Start of INFORMATION PROVIDED

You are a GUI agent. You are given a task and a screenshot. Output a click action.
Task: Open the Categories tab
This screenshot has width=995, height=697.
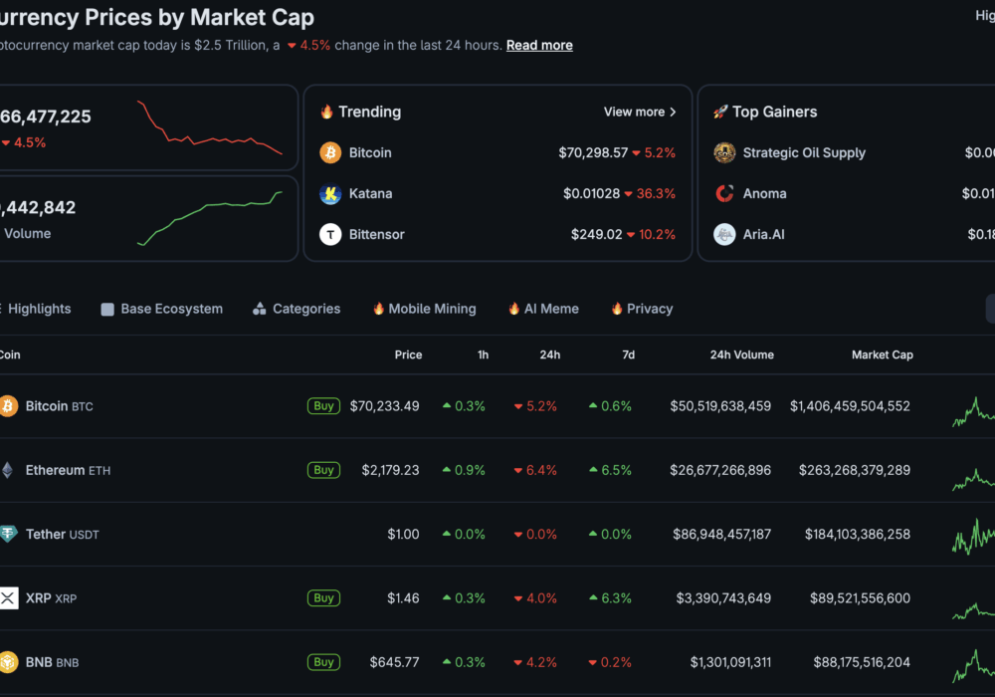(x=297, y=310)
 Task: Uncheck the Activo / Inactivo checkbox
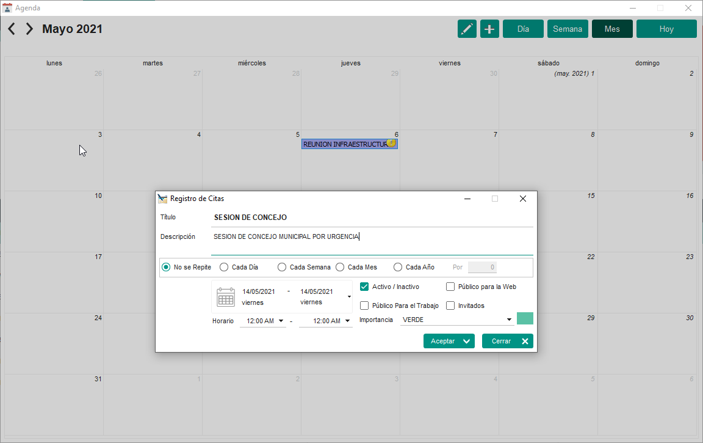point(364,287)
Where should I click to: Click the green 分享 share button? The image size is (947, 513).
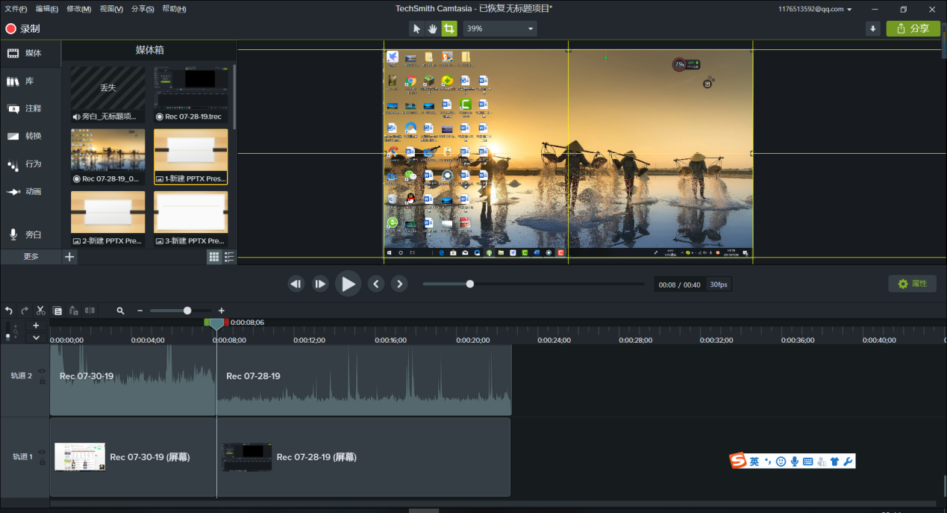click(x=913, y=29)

End of INFORMATION PROVIDED

- **EXERCISE DIRECTIONS**:
Copy out the data above word for word, leaving out the pictures.

- **TASK OUTPUT**:
You are a GUI agent. You are given a task and a screenshot. Output a click action.
Task: Open the Categories tab
This screenshot has width=995, height=697.
(x=297, y=310)
 Task: Uncheck the Activo / Inactivo checkbox
point(364,287)
Where should I click to: Click the green 分享 share button? The image size is (947, 513).
click(x=913, y=29)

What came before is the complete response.